Bruce winces, if he tells Dick what he is planning he might try to stop him, if he doesn’t Dick may very well stay with the Titans indefinitely.

“It’s Jason,” he says carefully ignoring the sharp intake of breath on the other end, “I found a way to bring him back.”

“No, Bruce…stop.” commands Nightwing, “You know these things always have a cost, you can’t, please wait until I get there. There is always a catch.”

“I know Dick,” Bruce says softly, “I know there’s a cost, but I am willing to pay it. I can’t live like this. And I am sorry, I need you here though if the cost is what I think it will be.”
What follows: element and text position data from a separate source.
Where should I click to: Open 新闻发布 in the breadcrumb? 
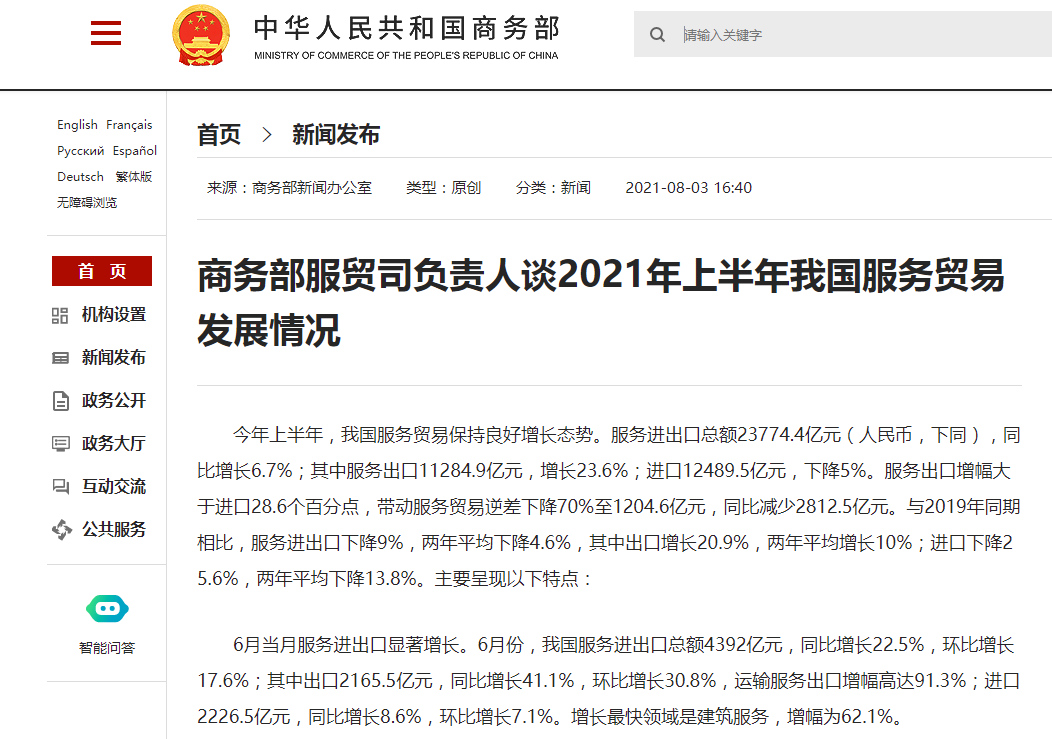pyautogui.click(x=335, y=135)
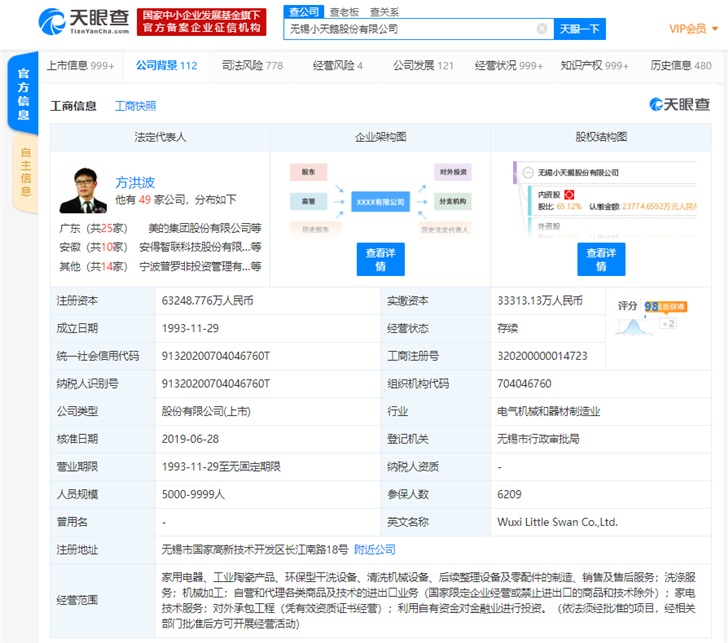Click 查看详情 under 企业架构图
The height and width of the screenshot is (643, 728).
(380, 260)
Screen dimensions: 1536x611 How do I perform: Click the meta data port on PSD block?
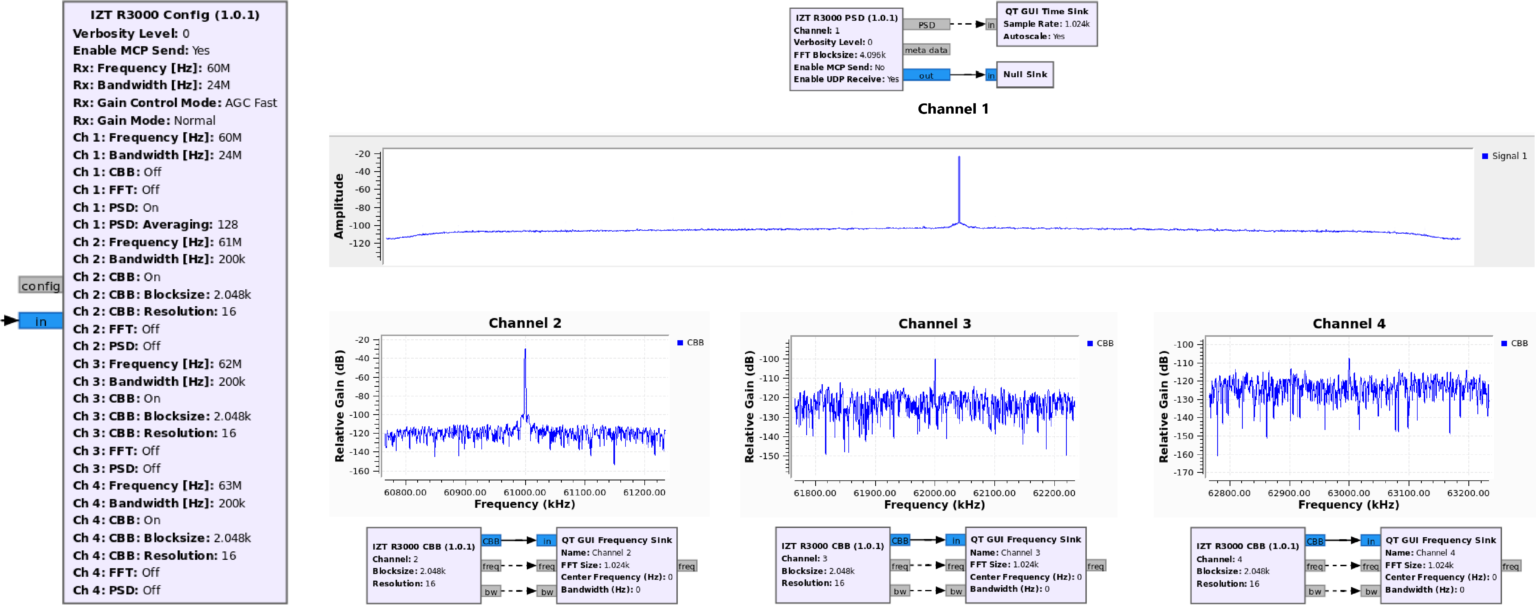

If Bruce dies, Jason will need someone, someone who he already sees as an elder brother and he knows that he is being selfish, that he is putting a heavy weight on Dick’s shoulders…but Dick is strong and brave, and he’ll have Jason and Alfred.

He ends the call. If Dick speeds, he’ll be back at the cave in two hours or less and Bruce has fences to mend with his oldest friend. At least Alfred will be happy to hear that he is trying to reconcile with Dick. Bruce hasn’t had a properly cooked meal in nearly a month, even when he does remember to eat.

* * *

This is not the eighteenth birthday that Dick wanted. He is out running when he recognizes the Imperial March ringtone that Wally had changed Bruce to as a joke. It’s been nearly two years but the Titans and even Clark all thought it was funny and he still hasn’t gotten around to changing it. He almost doesn’t answer it. His last conversation with Bruce had been nothing short of a catastrophe, but Bruce could be in danger…or he could (very unlikely admittedly) have remembered that Dick is turning eighteen.

Bruce as it turns out is not in danger, nor has he remembered Dick’s birthday, he just wants his help and normally Dick would take a stand. In fact, he does try, right up until he finds out what Bruce is planning and realizes exactly what Bruce is meddling with.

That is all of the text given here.